15. The cell of claim 14, wherein the cell is a plant cell, a bacterial cell, or a fungal cell.

16. The cell of claim 15, wherein the cell is selected from a tomato plant cell, a tobacco plant cell, a soybean plant cell, a cotton plant cell, a poplar plant cell, a sorghum plant cell, a rice plant cell, and a corn plant cell.

17. A seed comprising the engineered polypeptide of any one of claims 1-4, the polynucleotide of any one of claims 5-8, the construct of any one of claims 9-12, the vector of claim 13, or the cell of any one of claims 14-16.

18. A plant grown from the seed of claim 17.

19. A plant comprising the engineered polypeptide of any one of claims 1-4, the polynucleotide of any one of claims 5-8, the construct of any one of claims 9-12, the vector of claim 13, or the cell of any one of claims 14-16.

20. The plant of claim 19, wherein the plant is selected from a tomato plant, a tobacco plant, a soybean plant, a cotton plant, a poplar plant, a sorghum plant, a rice plant, and a com plant.

21. The plant of any one of claims 18-20, wherein the plant produces a greater quantity of aromatic amino acids as compared to a control plant.

22. The plant of any one of claims 18-21, wherein the plant assimilates a greater quantity of carbon dioxide (CO2) as compared to a control plant.

23. The plant of claim 22, wherein the net CO2 assimilation of the plant is 30% greater than that of a control plant.

24. A method for increasing production of aromatic amino acids in a plant, the method comprising: introducing the engineered polypeptide of any one of claims 1-4, the polynucleotide of any one of claims 5-8, the construct of any one of claims 9-12, or the vector of claim 13 into the plant.

25. The method of claim 24, further comprising purifying aromatic amino acids or derivatives thereof from the plant.

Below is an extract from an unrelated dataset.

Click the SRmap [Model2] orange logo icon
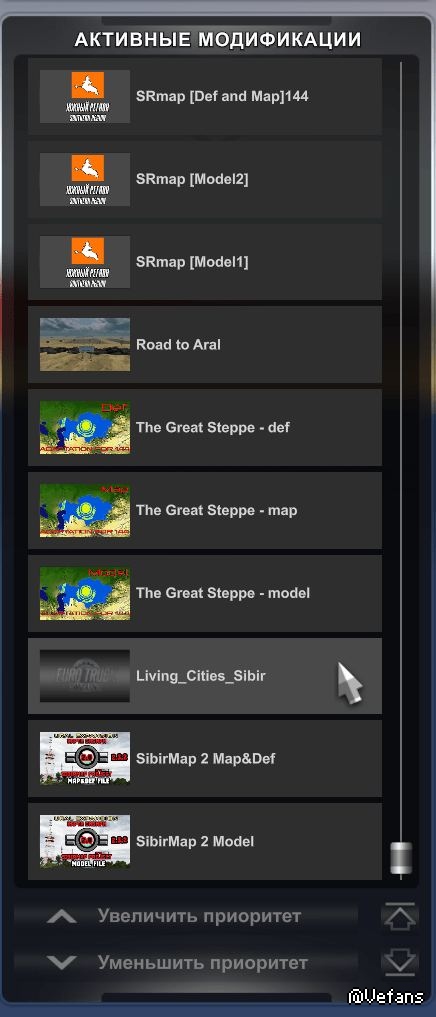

26. A method for increasing the amount of CO2 sequestered by a plant, the method comprising: introducing the engineered polypeptide of any one of claims 1-4, the polynucleotide of any one of claims 5-8, the construct of any one of claims 9-12, or the vector of claim 13 into the plant.

27. The method of any one of claims 24-26, wherein the plant is selected from a tomato plant, a tobacco plant, a soybean plant, a cotton plant, a poplar plant, a sorghum plant, a rice plant, and a corn plant.

28. A method for producing aromatic amino acids or derivatives thereof, the method comprising: a) growing the plant of any one of claims 18-23; and b) purifying aromatic amino acids or derivatives thereof produced by the plant.

29. A method for sequestering CO2, the method comprising growing the plant of any one of claims 18-23.

30. The method of claim 29, further comprising harvesting part of the plant while leaving the roots of the plant in the soil.